Text =
--- BEGIN ---

How large were you thinking?

Maybe think about something smaller, like a switching layout? or a shelf style. limiting the depth a bit, make it more managable

My first thoughts were that you could use those thick foam sheets. 

Light enough to lift at any weird angle / manage one handed if needed
Wont damage existing furniture if you put it on table/benches.
They are pretty structural / solid for a layout top / wont warp easily if you get a thicker foam. 
Because they are so light you would be easily able to lift the front edge to work underneath for running wires etc.
Also because the foam is so easy to work with, you don't need too much hardware to sculpt / carve / run wires / paint / make a mess / add structures & trees


Thats my first thoughts anyways


----------



## DonR (Oct 18, 2012)

One of the first considerations would be 'reach'. You would want the
construction so that your chair would roll under allowing you to reach
deeper into the layout.

The suggestion of Broox would be good especially if you have enough space
that would permit the narrow shelf for main lines, and perhaps
some switching and the like. It could then widen 
and make possible a return loop of track at each end of it. Possibly
a narrow peninsula that could have a yard or industrial spurs.

Don


----------



## Shdwdrgn (Dec 23, 2014)

--- END ---

Dataset excerpt =
--- BEGIN ---

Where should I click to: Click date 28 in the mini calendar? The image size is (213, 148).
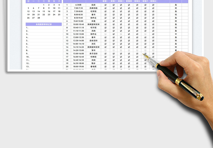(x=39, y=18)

--- END ---

What to work on =
1) Decide whether each statement agrees with the forum thread. Answer yes or no for each, and quote the deciding words from the thread: (a) Foam sheets are recommended partly because they won't harm furniture the layout sits on. (b) DonR wants the construction built so the chair cannot roll under it. (c) DonR suggests a wide peninsula to hold a yard.
2) Retype the forum thread word for word from "Light enough to" to "a thicker foam.".

Results for the exercise =
1)
(a) Yes: "Wont damage existing furniture if you put it on table/benches."
(b) No: "You would want the construction so that your chair would roll under allowing you to reach deeper into the layout."
(c) No: "Possibly a narrow peninsula that could have a yard or industrial spurs."

2)
Light enough to lift at any weird angle / manage one handed if needed
Wont damage existing furniture if you put it on table/benches.
They are pretty structural / solid for a layout top / wont warp easily if you get a thicker foam.